Pewna osoba pochodząca z Włocławka ma około 600 tys. zł długów z racji niepłaconych alimentów, z kolei 35-latka (znowu z Włocławka) jest winna łącznie 4,5 mln zł. To wobec funduszu sekurytyzacyjnego i m.in. za mandaty wystawione za jazdę na gapę. Nie wiadomo, czy akurat te dwie osoby faktycznie nie mają pieniędzy, więc ich nie oddają, czy mają, ale nie regulują należności, bo nie chcą.
Wiadomo jednak, że niektórzy dłużnicy kombinują. Kto myśli, że są nimi jedynie ci, którzy nie mają pieniędzy, ten się myli. Wśród tych, którzy zalegają z oddawaniem rat oraz innymi opłatami, są osoby, które posiadają oszczędności, lecz ich nie ruszają. Brak etyki tutaj się kłania.
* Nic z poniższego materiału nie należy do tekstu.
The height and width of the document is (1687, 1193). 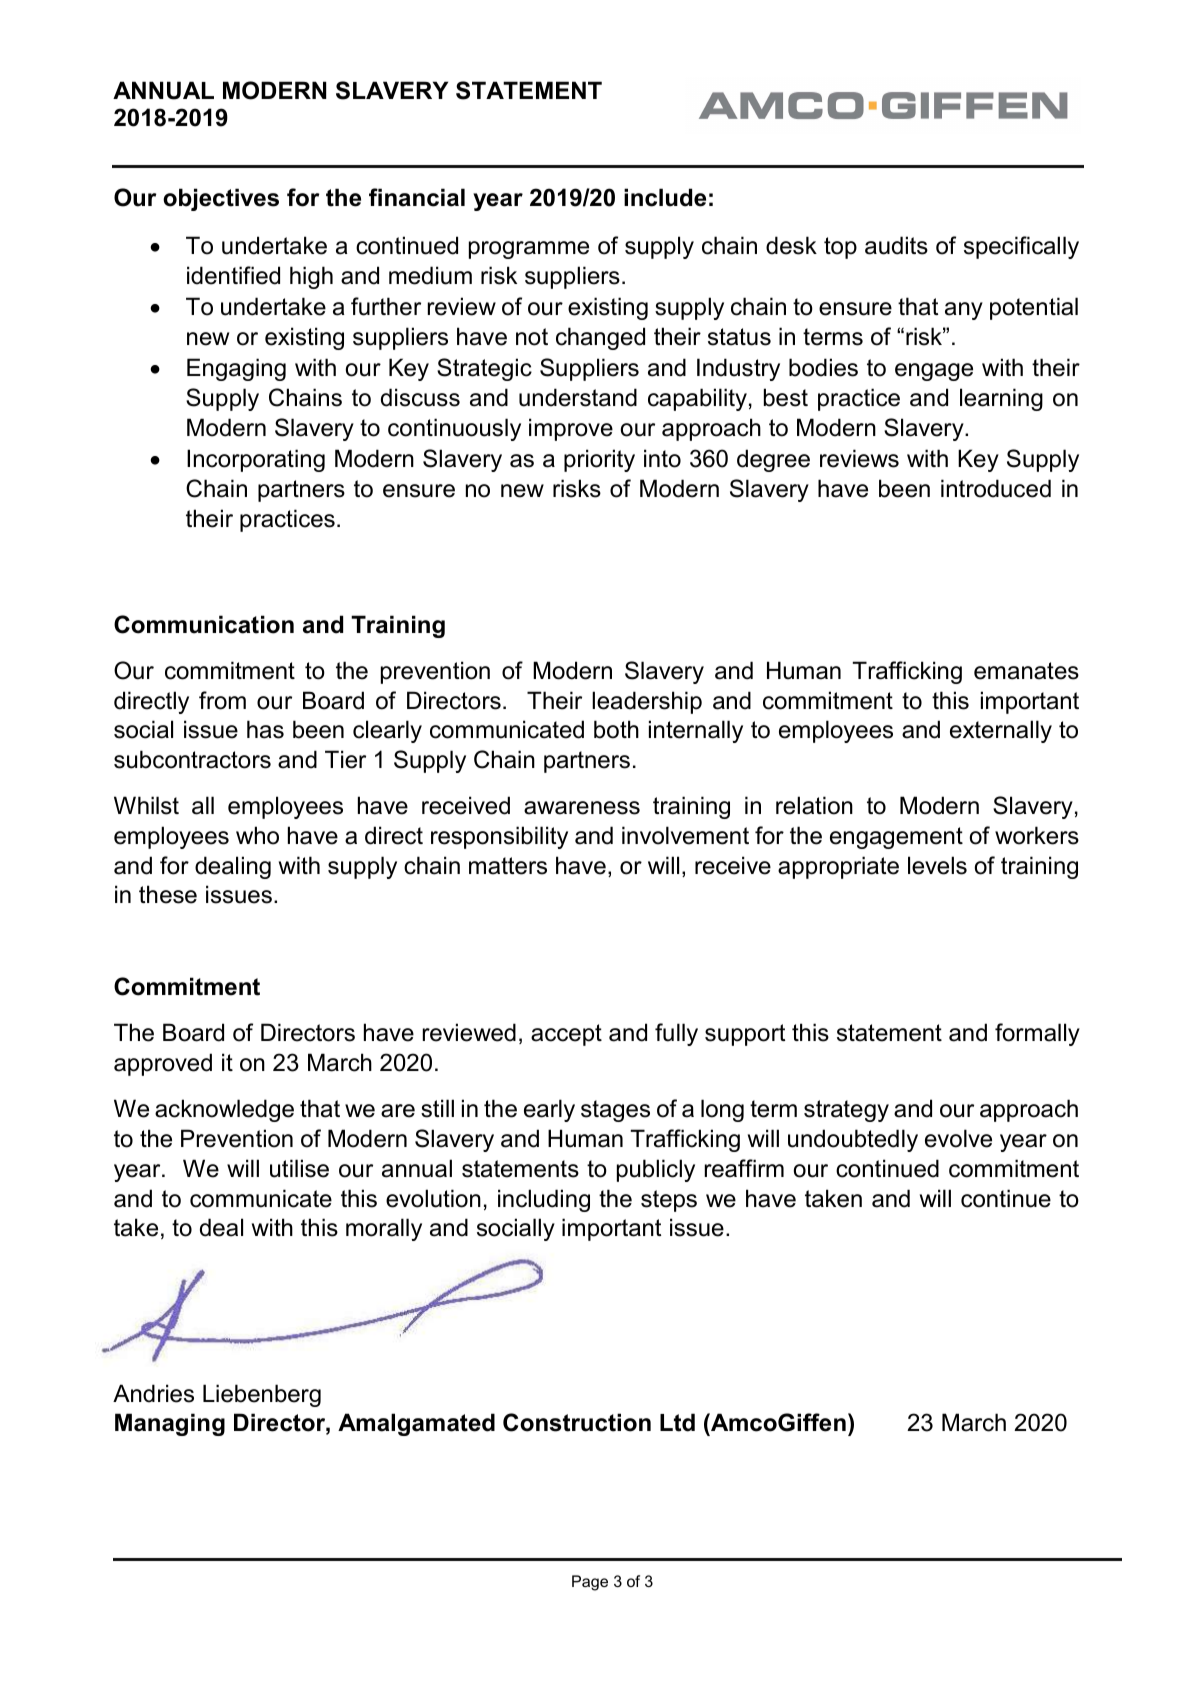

- Jedni nie płacą, bo wpadli w kłopoty z przyczyn od siebie niezależnych. Inni zadłużyli się ponad miarę przez brak rozsądku, ale są też tacy, którzy mają pieniądze, ale nie płacą, bo wolą żyć na koszt innych. Taka postawa nie jest akceptowana przez większość społeczeństwa – zaznacza Jakub Kostecki, prezes firmy windykacyjnej Kaczmarski Inkasso.
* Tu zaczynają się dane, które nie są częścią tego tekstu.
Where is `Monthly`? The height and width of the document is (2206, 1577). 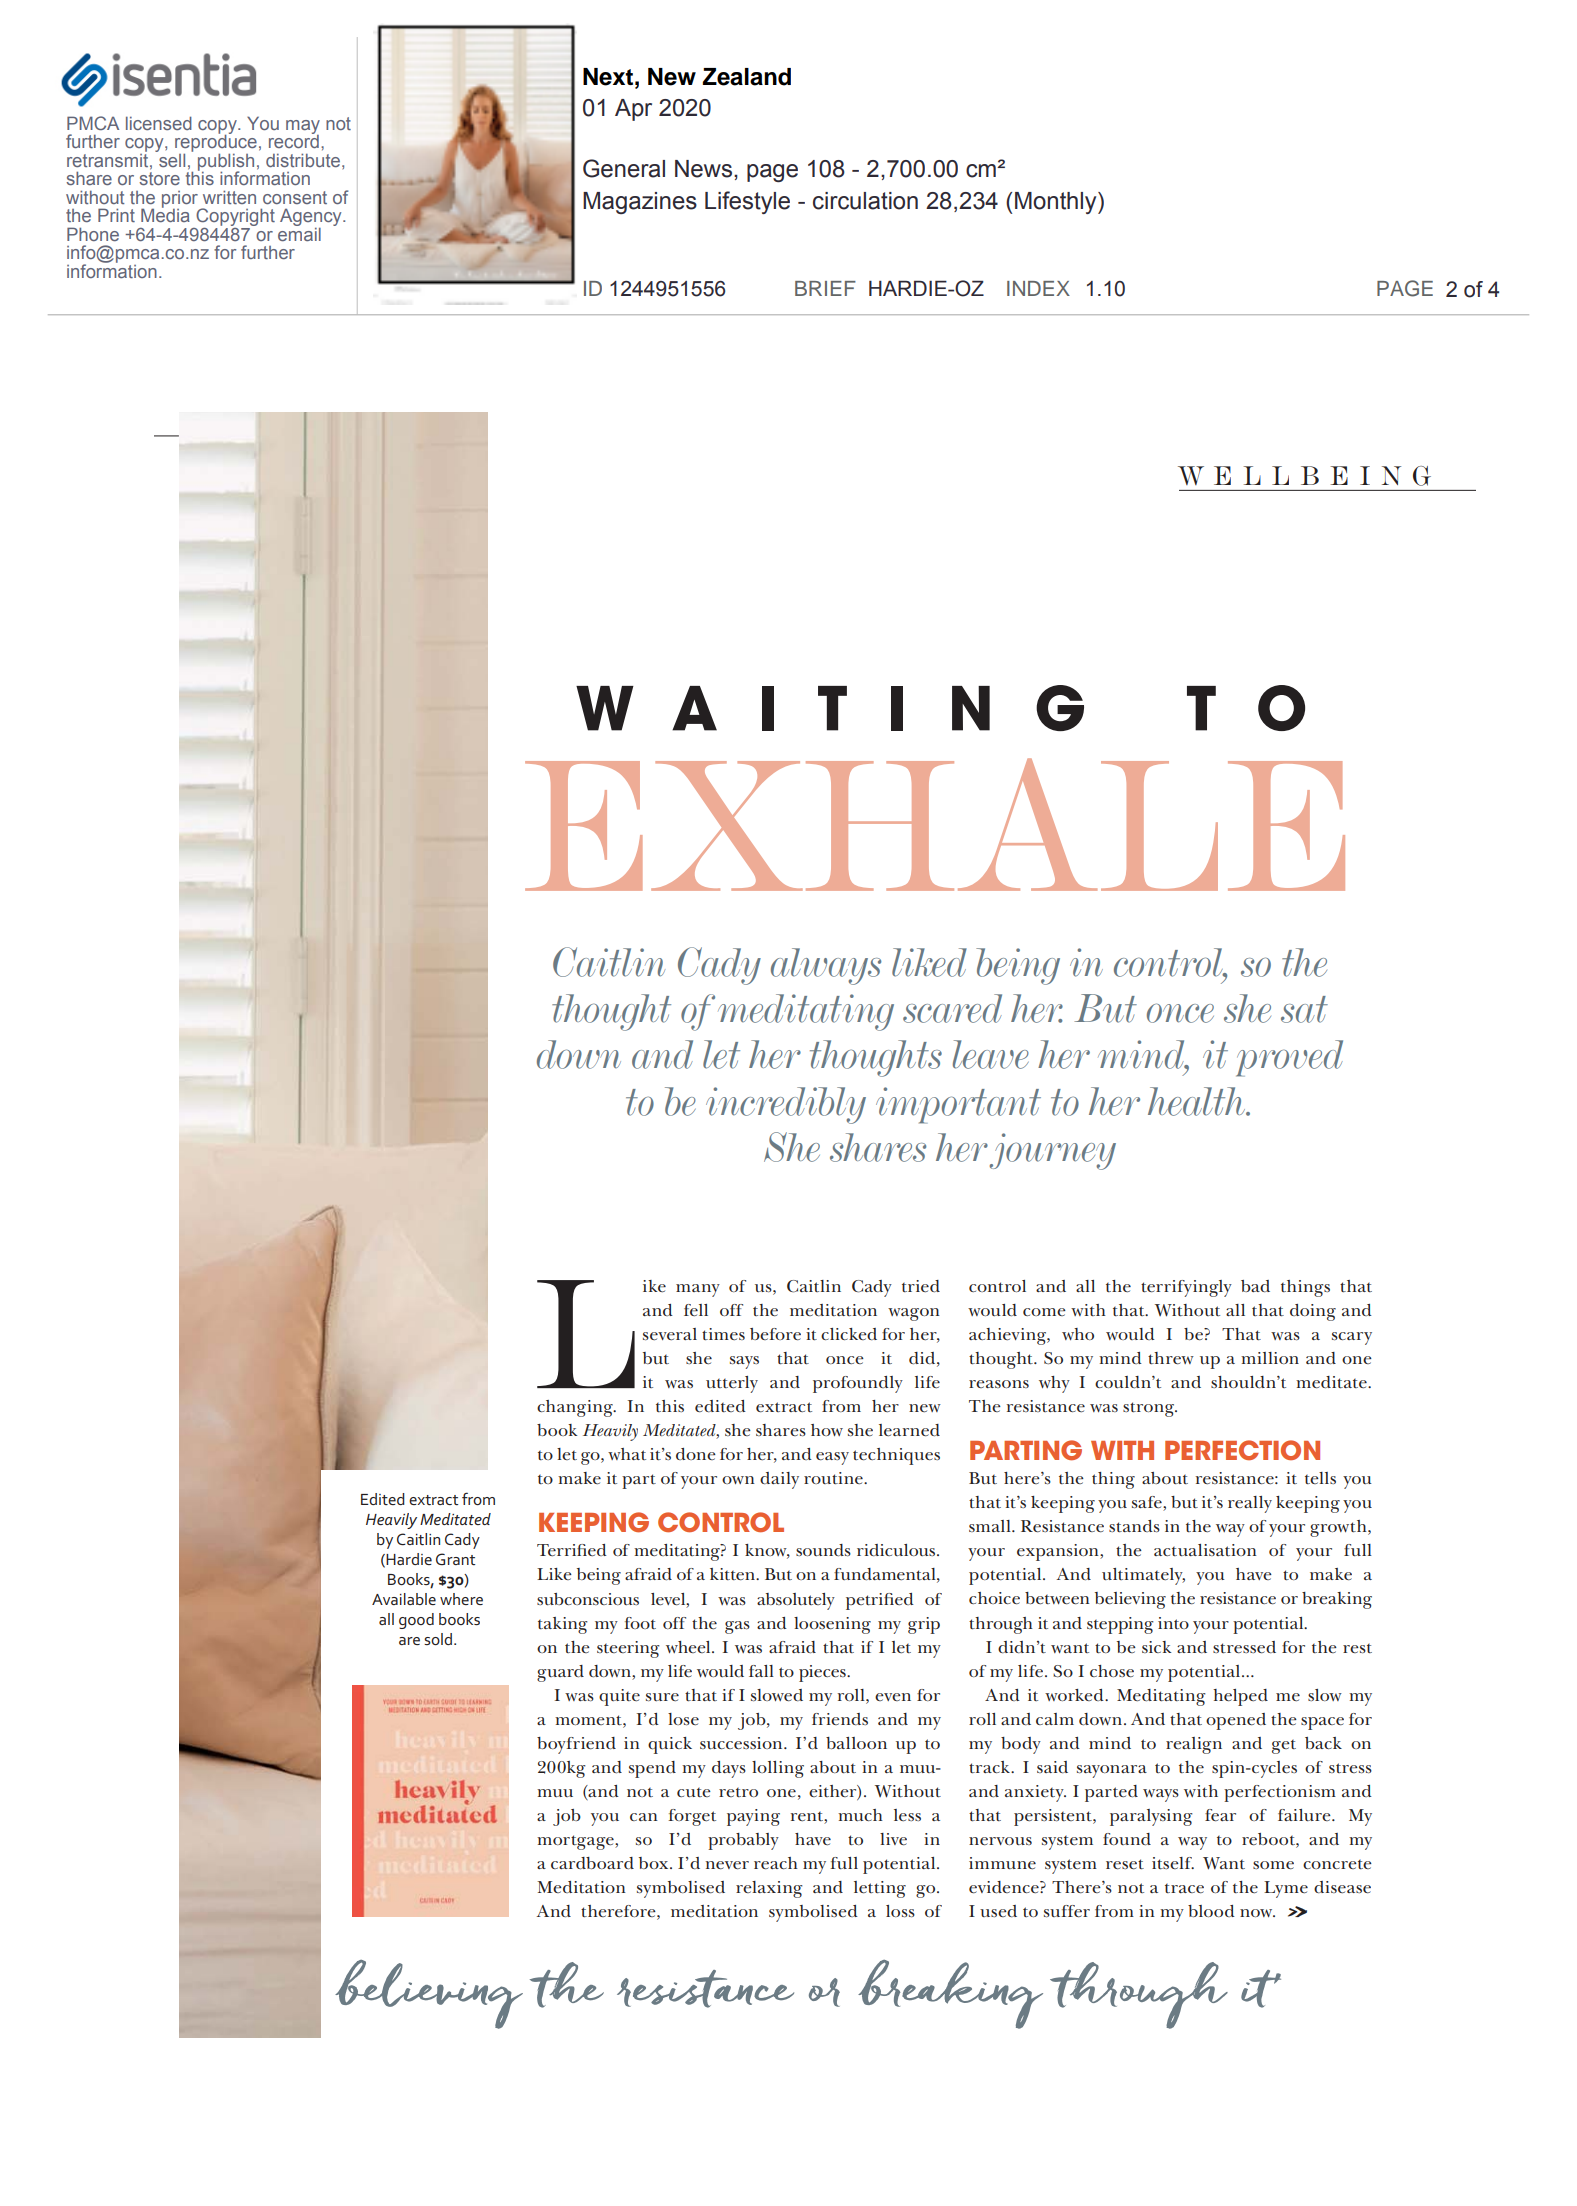
Monthly is located at coordinates (1057, 203).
Osoby, które nie regulują swoich zobowiązań, chociaż mają pieniądze, nie zasługują na szacunek - tak wskazuje prawie połowa (45 proc.) respondentów, którzy wzięli udział w październikowym badaniu Krajowego Rejestru Długów Biura Informacji Gospodarczej "Postawy Polaków wobec dłużników". W tej grupie przeważają mężczyźni, osoby starsze, te z wykształceniem wyższym, a także mieszkańcy większych miast. 25 proc. badanych uzależnia natomiast swoje zdanie w tej sprawie od przyczyn powstania długu.
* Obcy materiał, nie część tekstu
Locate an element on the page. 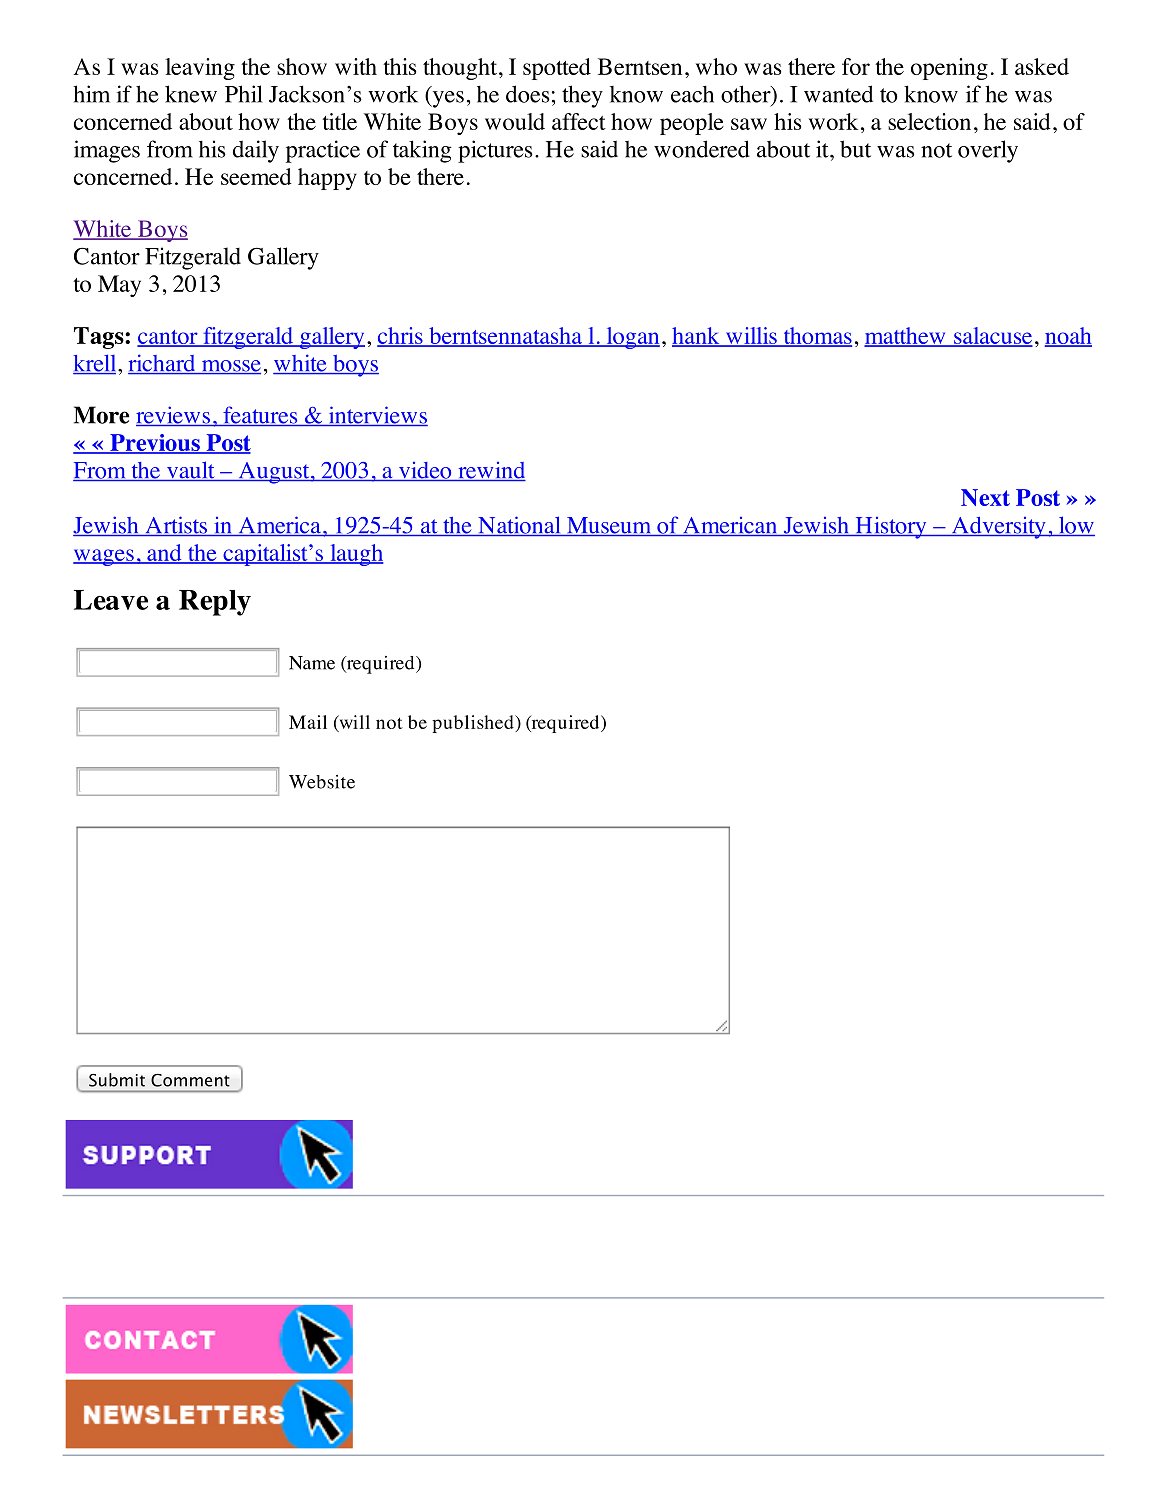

"Nie chcę widzieć tego dłużnika"
Autorzy badania wskazują jeszcze: - O ile starsi respondenci z większych miast nie darzą szacunkiem takich dłużników, o tyle młodzi z małych miast przede wszystkim nie chcą ich widzieć w swoim otoczeniu. 44 proc. ankietowanych przyznaje, że przeszkadza im obecność takiej osoby w rodzinie lub w grupie znajomych. Jedynie 13 proc. respondentów nie przejmuje się tym, że w ich pobliżu znajduje się osoba niepłacąca swoich zobowiązań, pomimo że posiada pieniądze. Co 4. dorosły Polak uzależnia swoje zdanie w tej kwestii od poznania przyczyn zadłużenia takiej osoby.
Według 45 proc. respondentów etyka i odpowiedzialność finansowa to kwestie indywidualne, a nie pokoleniowe. - Nie można więc uznać, że jakaś grupa częściej nie spłaca swojego zadłużenia, mimo że posiada pieniądze - podkreślają autorzy analizy. - W opozycji do nich stoi ponad połowa Polaków (55 proc.). Ta uważa, że istnieje związek między wiekiem a regulowaniem zobowiązań finansowych.